Specifications

Specifications are compromised of a property and whether to minimize or maximize either the lower bound (pessimistic) or the upper bound (optimistic) ofthe value function. The property, or goal, e.g. reachability and reach-avoid, defines both how the value function is initialized and how it is updated after every Bellman iteration. The property also defines whether the horizon is finite or infinite, which impacts the stopping criteria and the resulting strategy type. In particular, for the infinite horizon, model checking algorithm continues until a convergence threshold is met and the strategy, if performing control synthesis, is stationary, while for a finite horizon, the strategy is time varying.

Note

The adversary is never synthesized directly and is always considered time-varying and dynamic. Over the infinite horizon, similar to the strategy, a time-varying adversary at convergence coincides with a stationary and static adversary [5]. Without loss of generality below, we assume that the adversary $\eta$ and strategy $\pi$ are given.
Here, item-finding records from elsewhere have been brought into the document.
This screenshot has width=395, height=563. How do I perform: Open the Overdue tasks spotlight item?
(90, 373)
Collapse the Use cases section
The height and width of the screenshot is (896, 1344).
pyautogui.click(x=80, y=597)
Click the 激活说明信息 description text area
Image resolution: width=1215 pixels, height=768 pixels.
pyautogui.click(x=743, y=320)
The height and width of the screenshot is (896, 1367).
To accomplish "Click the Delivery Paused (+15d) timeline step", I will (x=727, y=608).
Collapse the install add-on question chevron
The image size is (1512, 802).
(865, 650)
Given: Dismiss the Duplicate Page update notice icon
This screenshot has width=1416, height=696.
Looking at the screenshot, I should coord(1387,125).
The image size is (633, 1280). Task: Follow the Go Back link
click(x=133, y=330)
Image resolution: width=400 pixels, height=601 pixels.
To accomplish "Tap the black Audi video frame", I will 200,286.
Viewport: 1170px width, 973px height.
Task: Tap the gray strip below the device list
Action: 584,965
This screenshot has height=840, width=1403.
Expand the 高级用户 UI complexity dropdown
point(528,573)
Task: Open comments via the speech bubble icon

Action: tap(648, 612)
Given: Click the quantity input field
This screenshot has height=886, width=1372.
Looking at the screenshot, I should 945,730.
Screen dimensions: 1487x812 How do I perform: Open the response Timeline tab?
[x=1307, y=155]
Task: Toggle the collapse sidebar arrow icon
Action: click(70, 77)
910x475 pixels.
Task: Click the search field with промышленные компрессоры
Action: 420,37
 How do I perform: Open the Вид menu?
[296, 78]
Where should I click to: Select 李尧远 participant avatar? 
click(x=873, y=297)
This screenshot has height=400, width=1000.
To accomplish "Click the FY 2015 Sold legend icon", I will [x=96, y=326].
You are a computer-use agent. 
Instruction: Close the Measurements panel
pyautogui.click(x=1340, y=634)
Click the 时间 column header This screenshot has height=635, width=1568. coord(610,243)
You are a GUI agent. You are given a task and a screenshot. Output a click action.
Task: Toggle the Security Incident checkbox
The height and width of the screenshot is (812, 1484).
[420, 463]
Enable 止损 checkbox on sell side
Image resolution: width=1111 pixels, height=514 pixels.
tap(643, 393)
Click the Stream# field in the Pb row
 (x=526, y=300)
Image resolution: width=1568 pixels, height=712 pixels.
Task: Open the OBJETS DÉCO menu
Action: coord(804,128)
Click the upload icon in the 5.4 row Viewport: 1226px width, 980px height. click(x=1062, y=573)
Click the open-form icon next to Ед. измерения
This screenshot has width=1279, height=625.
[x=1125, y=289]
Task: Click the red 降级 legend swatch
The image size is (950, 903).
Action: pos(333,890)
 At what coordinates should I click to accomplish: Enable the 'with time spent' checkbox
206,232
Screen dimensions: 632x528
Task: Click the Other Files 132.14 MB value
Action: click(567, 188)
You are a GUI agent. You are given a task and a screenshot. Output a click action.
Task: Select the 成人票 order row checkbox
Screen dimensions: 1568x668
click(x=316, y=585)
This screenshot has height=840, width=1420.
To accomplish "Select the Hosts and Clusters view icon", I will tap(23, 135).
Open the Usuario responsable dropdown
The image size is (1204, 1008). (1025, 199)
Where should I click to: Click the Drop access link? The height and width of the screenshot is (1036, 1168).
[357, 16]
As an example of constructing the specification, we consider here a reachability specification for an IMDP.

time_horizon = 10
prop = FiniteTimeReachability([3, 9, 10], time_horizon)

spec = Specification(prop)  # Default: Pessimistic, Maximize

# Explicit satisfaction mode (pessimistic/optimistic)
spec = Specification(prop, Pessimistic) # Default: Maximize, useful for Markov chains
spec = Specification(prop, Optimistic)

# Explicit strategy mode (minimize/maxize)
spec = Specification(prop, Pessimistic, Maximize)
spec = Specification(prop, Pessimistic, Minimize)  # Unusual, but available
spec = Specification(prop, Optimistic, Maximize)  # Unusual, but available
spec = Specification(prop, Optimistic, Minimize)

Specification
├─ Satisfaction mode: Optimistic
├─ Strategy mode: Minimize
└─ Property: FiniteTimeReachability
   ├─ Time horizon: 10
   └─ Reach states: CartesianIndex{1}[CartesianIndex(3,), CartesianIndex(9,), CartesianIndex(10,)]

Simple properties

In the sections below, we will enumerate the possible simple properties (meaning no task automaton required), their equivalence to some value function, and how to construct them. For complex properties and how to construct task automata see Complex properties,

Reachability

Given a target set $G \subset S$ and a horizon $K \in \mathbb{N} \cup \{\infty\}$, reachability is the following objective

\[\mathbb{P}^{\pi, \eta}_{\mathrm{reach}}(G, K) = \mathbb{P}^{\pi, \eta} \left[\omega \in \Omega : \exists k \in \{0, \ldots, K\}, \, \omega[k] \in G \right].\]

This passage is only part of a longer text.